0

Is there a way to speed up the below shell script? It's taking me a good 40 mins to update about 150000 files everyday. Sure, given the volume of files to create & update, this may be acceptable. I don't deny that. However, if there is a much more efficient way to write this or re-write the logic entirely, I'm open to it. Please I'm looking for some help

    #!/bin/bash
    
    DATA_FILE_SOURCE="<path_to_source_data/${1}"
    DATA_FILE_DEST="<path_to_dest>"
    
    for fname in $(ls -1 "${DATA_FILE_SOURCE}")
    do
        for line in $(cat "${DATA_FILE_SOURCE}"/"${fname}")
        do
            FILE_TO_WRITE_TO=$(echo "${line}" | awk -F',' '{print $1"."$2".daily.csv"}')
            CONTENT_TO_WRITE=$(echo "${line}" | cut -d, -f3-)
            if [[ ! -f "${DATA_FILE_DEST}"/"${FILE_TO_WRITE_TO}" ]]
            then
                echo "${CONTENT_TO_WRITE}" >> "${DATA_FILE_DEST}"/"${FILE_TO_WRITE_TO}"
            else
                if ! grep -Fxq "${CONTENT_TO_WRITE}" "${DATA_FILE_DEST}"/"${FILE_TO_WRITE_TO}"
                then
                  sed -i "/${1}/d" "${DATA_FILE_DEST}"/"${FILE_TO_WRITE_TO}"
"${DATA_FILE_DEST}"/"${FILE_TO_WRITE_TO}"
                    echo "${CONTENT_TO_WRITE}" >> "${DATA_FILE_DEST}"/"${FILE_TO_WRITE_TO}"
                fi
            fi
        done
    done
usert4jju7
  • 1,653
  • 3
  • 27
  • 59
  • 2
    Is `$(ls -1 "${DATA_FILE_SOURCE}")` necessary? Use `${DATA_FILE_SOURCE}` instead – Arnaud Valmary Sep 16 '21 at 12:49
  • 1
    `awk` and `cut` may be heavy. You could use bash substitutions : `T1="${line%%,*}"; line="${line#*,}"; T2="${line%%,*}"; line="${line#*,}"; FILE_TO_WRITE="$T1.$T2.daily.csv"; CONTENT_TO_WRITE="$line"` – Arnaud Valmary Sep 16 '21 at 12:53
  • 1
    I don't understand the `sed` line. If the dest file exists and it does not already contain the data, delete lines containing the name of the source file? Is that right? – glenn jackman Sep 16 '21 at 13:29
  • this would be a lot easier if you were to provide a couple (small) sample input files, describe the operation, and show the expected results – markp-fuso Sep 16 '21 at 16:09

2 Answers2

3

There are still parts of your published script that are unclear like the sed command.

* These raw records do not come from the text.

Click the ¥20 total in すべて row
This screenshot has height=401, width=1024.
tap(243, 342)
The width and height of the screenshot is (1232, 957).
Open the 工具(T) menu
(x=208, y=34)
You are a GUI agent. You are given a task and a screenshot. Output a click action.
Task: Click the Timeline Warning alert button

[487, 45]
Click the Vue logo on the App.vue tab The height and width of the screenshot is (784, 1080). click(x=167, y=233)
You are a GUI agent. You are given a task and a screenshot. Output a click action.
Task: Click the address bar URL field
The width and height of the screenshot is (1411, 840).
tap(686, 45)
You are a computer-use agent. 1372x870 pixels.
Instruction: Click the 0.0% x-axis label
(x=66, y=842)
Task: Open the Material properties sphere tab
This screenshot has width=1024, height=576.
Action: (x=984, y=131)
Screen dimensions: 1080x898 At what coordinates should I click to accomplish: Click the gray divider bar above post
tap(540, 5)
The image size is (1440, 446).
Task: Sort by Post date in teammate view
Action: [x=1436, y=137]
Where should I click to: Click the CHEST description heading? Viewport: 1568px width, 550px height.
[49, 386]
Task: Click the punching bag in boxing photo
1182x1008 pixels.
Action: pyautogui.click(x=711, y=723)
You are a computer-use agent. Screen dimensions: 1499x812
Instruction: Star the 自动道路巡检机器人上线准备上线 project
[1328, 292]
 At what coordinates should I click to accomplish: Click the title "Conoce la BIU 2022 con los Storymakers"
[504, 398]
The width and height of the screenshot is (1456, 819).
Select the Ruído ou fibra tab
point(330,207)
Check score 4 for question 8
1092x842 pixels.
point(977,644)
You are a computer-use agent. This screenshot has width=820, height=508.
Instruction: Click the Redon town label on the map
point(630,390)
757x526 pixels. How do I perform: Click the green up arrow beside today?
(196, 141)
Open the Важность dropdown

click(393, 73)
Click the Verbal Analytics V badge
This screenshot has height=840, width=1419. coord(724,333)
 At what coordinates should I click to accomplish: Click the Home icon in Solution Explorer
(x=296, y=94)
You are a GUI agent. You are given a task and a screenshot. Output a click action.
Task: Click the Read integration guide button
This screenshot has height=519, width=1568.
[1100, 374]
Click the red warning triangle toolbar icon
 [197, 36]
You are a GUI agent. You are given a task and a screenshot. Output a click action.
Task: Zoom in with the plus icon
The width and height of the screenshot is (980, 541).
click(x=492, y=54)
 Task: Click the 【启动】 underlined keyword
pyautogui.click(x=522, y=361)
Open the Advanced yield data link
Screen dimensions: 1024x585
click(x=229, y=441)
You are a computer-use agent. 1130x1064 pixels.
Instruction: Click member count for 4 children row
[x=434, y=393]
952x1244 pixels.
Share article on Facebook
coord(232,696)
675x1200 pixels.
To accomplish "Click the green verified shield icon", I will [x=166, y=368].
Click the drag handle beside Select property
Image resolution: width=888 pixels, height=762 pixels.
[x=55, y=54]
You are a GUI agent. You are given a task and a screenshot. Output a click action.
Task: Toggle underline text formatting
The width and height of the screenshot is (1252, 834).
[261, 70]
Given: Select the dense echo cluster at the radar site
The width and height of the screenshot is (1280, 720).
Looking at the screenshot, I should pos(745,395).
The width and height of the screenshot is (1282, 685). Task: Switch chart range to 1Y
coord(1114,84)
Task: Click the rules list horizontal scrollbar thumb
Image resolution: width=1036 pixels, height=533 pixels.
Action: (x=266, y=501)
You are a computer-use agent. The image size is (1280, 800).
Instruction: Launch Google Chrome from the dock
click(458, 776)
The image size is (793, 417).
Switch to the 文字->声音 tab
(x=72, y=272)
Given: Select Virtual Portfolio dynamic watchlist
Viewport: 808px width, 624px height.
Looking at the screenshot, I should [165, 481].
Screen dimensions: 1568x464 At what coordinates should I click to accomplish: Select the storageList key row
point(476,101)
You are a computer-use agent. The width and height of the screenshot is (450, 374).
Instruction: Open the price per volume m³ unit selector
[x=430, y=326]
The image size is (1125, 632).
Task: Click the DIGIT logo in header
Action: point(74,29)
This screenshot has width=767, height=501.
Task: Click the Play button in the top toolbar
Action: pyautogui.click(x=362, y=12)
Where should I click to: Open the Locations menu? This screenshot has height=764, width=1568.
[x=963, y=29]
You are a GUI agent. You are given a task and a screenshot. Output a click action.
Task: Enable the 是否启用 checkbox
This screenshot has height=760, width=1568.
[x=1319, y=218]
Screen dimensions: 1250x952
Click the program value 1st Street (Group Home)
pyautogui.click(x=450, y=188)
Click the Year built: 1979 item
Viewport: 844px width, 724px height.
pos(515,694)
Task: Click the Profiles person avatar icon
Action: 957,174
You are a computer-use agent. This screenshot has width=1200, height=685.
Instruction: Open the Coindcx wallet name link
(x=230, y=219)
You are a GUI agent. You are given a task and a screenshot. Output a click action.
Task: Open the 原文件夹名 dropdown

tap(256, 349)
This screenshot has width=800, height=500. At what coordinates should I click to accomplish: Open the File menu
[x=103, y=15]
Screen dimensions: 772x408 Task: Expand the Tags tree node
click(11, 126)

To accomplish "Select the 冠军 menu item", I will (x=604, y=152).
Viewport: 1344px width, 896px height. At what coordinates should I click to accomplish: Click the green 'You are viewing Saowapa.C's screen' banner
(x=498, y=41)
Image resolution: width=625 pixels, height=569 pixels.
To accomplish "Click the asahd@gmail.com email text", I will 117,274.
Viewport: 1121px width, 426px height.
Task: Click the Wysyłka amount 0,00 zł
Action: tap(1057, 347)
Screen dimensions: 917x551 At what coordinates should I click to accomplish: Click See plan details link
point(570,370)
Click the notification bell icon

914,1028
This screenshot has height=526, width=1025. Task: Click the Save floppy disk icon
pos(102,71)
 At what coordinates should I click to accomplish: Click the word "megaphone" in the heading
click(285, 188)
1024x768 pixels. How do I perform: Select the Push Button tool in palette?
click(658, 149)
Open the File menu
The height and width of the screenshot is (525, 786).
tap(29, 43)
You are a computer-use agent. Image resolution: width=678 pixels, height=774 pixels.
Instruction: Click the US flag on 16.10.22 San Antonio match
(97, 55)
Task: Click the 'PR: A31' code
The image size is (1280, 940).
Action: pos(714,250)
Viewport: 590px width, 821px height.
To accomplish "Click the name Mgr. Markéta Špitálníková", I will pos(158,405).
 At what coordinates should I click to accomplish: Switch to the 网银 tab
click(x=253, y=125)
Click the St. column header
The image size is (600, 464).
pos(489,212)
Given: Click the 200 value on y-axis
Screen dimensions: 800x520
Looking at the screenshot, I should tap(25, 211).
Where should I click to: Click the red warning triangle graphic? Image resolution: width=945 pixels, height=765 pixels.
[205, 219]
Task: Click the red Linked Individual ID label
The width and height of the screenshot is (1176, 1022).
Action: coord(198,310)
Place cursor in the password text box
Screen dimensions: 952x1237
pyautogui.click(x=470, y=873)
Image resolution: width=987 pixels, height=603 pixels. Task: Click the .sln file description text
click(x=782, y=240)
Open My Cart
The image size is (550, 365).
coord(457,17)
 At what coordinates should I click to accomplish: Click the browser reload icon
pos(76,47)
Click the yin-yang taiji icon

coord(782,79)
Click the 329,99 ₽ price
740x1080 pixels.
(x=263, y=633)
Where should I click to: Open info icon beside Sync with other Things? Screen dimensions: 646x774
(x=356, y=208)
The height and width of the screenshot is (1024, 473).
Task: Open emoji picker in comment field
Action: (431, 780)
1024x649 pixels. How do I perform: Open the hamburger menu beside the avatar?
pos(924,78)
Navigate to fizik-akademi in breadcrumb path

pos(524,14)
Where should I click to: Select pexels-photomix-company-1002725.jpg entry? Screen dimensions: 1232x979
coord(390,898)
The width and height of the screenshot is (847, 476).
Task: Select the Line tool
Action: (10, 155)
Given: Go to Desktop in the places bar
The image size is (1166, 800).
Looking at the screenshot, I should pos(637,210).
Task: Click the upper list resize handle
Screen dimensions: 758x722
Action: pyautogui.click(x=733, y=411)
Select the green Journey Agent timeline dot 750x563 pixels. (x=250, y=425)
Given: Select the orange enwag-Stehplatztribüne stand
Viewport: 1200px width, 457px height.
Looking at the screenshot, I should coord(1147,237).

Although I rewrote it with saner practices and much less external calls witch should really speed it up.

#!/usr/bin/env sh

DATA_FILE_SOURCE="<path_to_source_data/$1"
DATA_FILE_DEST="<path_to_dest>"

for fname in "$DATA_FILE_SOURCE/"*; do
  while IFS=, read -r a b content || [ "$a" ]; do
    destfile="$DATA_FILE_DEST/$a.$b.daily.csv"
    if grep -Fxq "$content" "$destfile"; then
        sed -i "/$1/d" "$destfile"
    fi
    printf '%s\n' "$content" >>"$destfile"
  done < "$fname"
done
Léa Gris
  • 17,497
  • 4
  • 32
  • 41
  • 1
    These are great suggestions. @usert4jju7, it's having to run `grep` AND `sed` for every line of every file is what is really killing the performance. You have 150,000 files. If each file has 1,000 lines, then you're invoking grep 150,000,000 times. – glenn jackman Sep 16 '21 at 14:06
0
  1. Make it parallel (as much as you can).

    #!/bin/bash
    set -e -o pipefail
    
    declare -ir MAX_PARALLELISM=20  # pick a limit
    declare -i pid
    declare -a pids
    
    # ...
    
    for fname in "${DATA_FILE_SOURCE}/"*; do
      if ((${#pids[@]} >= MAX_PARALLELISM)); then
        wait -p pid -n || echo "${pids[pid]} failed with ${?}" 1>&2
        unset 'pids[pid]'
      fi
    
      while IFS= read -r line; do
        FILE_TO_WRITE_TO="..."
        # ...
      done < "${fname}" &  # forking here
      pids[$!]="${fname}"
    done
    
    for pid in "${!pids[@]}"; do
      wait -n "$((pid))" || echo "${pids[pid]} failed with ${?}" 1>&2
    done
    

    Here’s a directly runnable skeleton showing how the harness above works (with 36 items to process and 20 parallel processes at most):

    #!/bin/bash
    set -e -o pipefail
    
    declare -ir MAX_PARALLELISM=20  # pick a limit
    declare -i pid
    declare -a pids
    
    do_something_and_maybe_fail() {
      sleep $((RANDOM % 10))
      return $((RANDOM % 2 * 5))
    }
    
    for fname in some_name_{a..f}{0..5}.txt; do  # 36 items
      if ((${#pids[@]} >= MAX_PARALLELISM)); then
        wait -p pid -n || echo "${pids[pid]} failed with ${?}" 1>&2
        unset 'pids[pid]'
      fi
    
      do_something_and_maybe_fail &  # forking here
      pids[$!]="${fname}"
      echo "${#pids[@]} running" 1>&2
    done
    
    for pid in "${!pids[@]}"; do
      wait -n "$((pid))" || echo "${pids[pid]} failed with ${?}" 1>&2
    done
    
  2. Strictly avoid external processes (such as awk, grep and cut) when processing one-liners for each line. fork()ing is extremely inefficient in comparison to:

    • Running one single awk / grep / cut process on an entire input file (to preprocess all lines at once for easier processing in bash) and feeding the whole output into (e.g.) a bash loop.
    • Using Bash expansions instead, where feasible, e.g. "${line/,/.}" and other tricks from the EXPANSION section of the man bash page, without fork()ing any further processes.
  3. Off-topic side notes:

    • ls -1 is unnecessary. First, ls won’t write multiple columns unless the output is a terminal, so a plain ls would do. Second, bash expansions are usually a cleaner and more efficient choice. (You can use nullglob to correctly handle empty directories / “no match” cases.)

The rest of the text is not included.